Im vergangenen Jahr sind deutschlandweit 689.600 Kinder eingeschult worden und auch dieses Jahr tragen zwischen dem 19. August (Nordrhein-Westfalen) und dem 13. September (Baden-Württemberg) wieder hunderttausende ABC-Schützen stolz ihre Zuckertüten. Je nachdem, wann die Kinder Geburtstag haben und in welchem Bundesland sie leben, sind sie an ihrem ersten Schultag zwischen fünf und sieben Jahre alt.
So gelten in Bayern, Niedersachsen, Nordrhein-Westfalen, Brandenburg oder Baden-Württemberg Kinder als schulpflichtig, die bis zum 30. September 2014 das sechste Lebensjahr erreichen. In Rheinland-Pfalz ist der Stichtag der 31. August, in Thüringen der 1. August und in Berlin müssen alle Kinder, die bis zum 31. Dezember eines Jahres fünf Jahre alt werden, im darauffolgenden Jahr in die Schule. Kinder, die bis zum 31. März eines Jahres fünf Jahre alt werden, können auf Antrag der Eltern im gleichen Jahr eingeschult werden.

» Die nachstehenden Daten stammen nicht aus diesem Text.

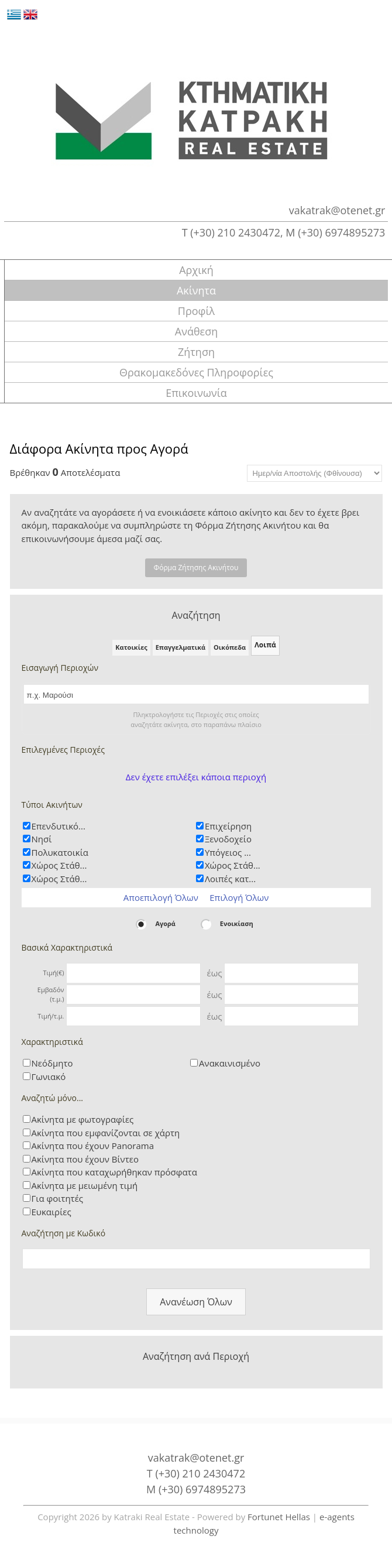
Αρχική (196, 270)
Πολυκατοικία (60, 852)
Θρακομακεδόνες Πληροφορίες (196, 372)
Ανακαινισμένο (229, 1063)
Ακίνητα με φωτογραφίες (83, 1119)
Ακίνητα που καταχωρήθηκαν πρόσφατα (114, 1172)
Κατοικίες (131, 647)
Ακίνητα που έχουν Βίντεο (85, 1159)
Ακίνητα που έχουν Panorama (93, 1145)
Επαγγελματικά (181, 647)
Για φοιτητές (58, 1198)
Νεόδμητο (52, 1063)
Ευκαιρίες (51, 1212)
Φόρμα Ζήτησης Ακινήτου (196, 567)
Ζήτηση (196, 352)
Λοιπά (265, 645)
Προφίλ (196, 311)
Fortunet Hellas (278, 1517)
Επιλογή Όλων (239, 897)
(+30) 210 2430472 (235, 232)
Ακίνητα (196, 290)
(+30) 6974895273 (341, 232)
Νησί (42, 839)
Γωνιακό (49, 1076)
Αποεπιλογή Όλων (160, 897)
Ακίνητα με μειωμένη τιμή (85, 1185)
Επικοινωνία (196, 393)
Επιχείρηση (228, 826)
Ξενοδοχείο (228, 839)
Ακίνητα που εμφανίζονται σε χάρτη (106, 1133)
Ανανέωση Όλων (196, 1301)
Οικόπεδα (230, 647)
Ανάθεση (196, 331)
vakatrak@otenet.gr (337, 210)
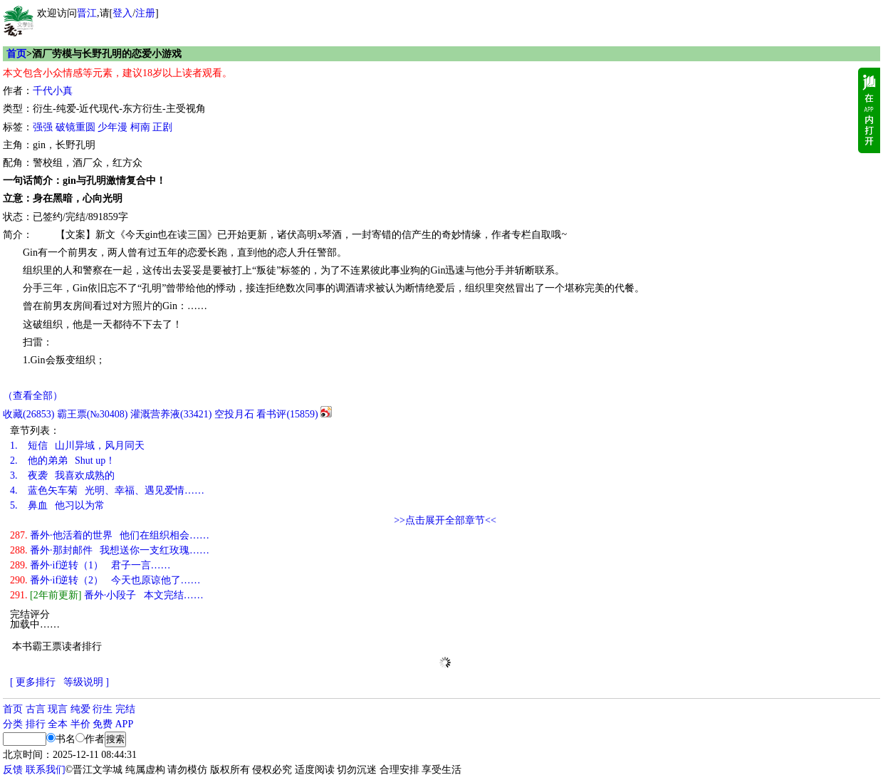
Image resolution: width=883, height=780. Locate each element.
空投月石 (234, 414)
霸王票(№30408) (92, 414)
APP (124, 724)
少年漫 (112, 127)
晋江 (87, 13)
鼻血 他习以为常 (57, 505)
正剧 (162, 127)
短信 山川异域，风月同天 (77, 445)
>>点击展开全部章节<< (445, 520)
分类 (13, 724)
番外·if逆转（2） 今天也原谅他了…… (105, 580)
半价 (80, 724)
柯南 (140, 127)
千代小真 (53, 90)
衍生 (103, 709)
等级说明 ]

Lange galt eine frühe Einschulung als die beste Lösung. Zusammen mit dem G8-Abitur und der Bologna-Reform stehen der Wirtschaft dann gerade einmal 21-jährige, fertig ausgebildete Topkräfte zur Verfügung. So zumindest die Theorie. In der Praxis sieht es allerdings anders aus: die Universitäten quellen über und die Dozenten wissen nicht, wie sie mit 17-jährigen Studenten umgehen sollen, die ohne Unterschrift der Eltern auf keine Exkursion fahren dürfen. Hinzu kommt die menschlich-soziale Komponente: "Mit 18 Jahren sind viele noch nicht so selbstständig wie mit 20 Jahren und wünschen sich die Unterstützung der Eltern", sagt Florian Reß, Studienberater an der Universität Augsburg.
Fünfjährige können sich nicht so gut konzentrieren
Das Problem tritt aber nicht erst an den Universitäten auf, sondern bereits in der Grundschule. So haben Forscher vom Institut für Psychologie der Uni Frankfurt am Main herausgefunden, dass etwa jedes siebte Kind, das vorzeitig, also vor dem sechsten Geburtstag, eingeschult wird, noch während der Grundschule eine Klasse wiederholen muss. Denn auch wenn viele schon gut zählen und ihren Namen schreiben können, einige vielleicht sogar bereits lesen oder ein paar Worte in einer Fremdsprache beherrschen - ihnen fehlt oftmals die geistige Reife, sich 45 Minuten am Stück auf etwas zu konzentrieren. "Ein Monat Unterschied im Geburtstag kann zu fast einem Jahr Unterschied im Einschulungsalter führen", heißt es auch in einer Studie des Zentrums für Europäische Wirtschaftsforschung.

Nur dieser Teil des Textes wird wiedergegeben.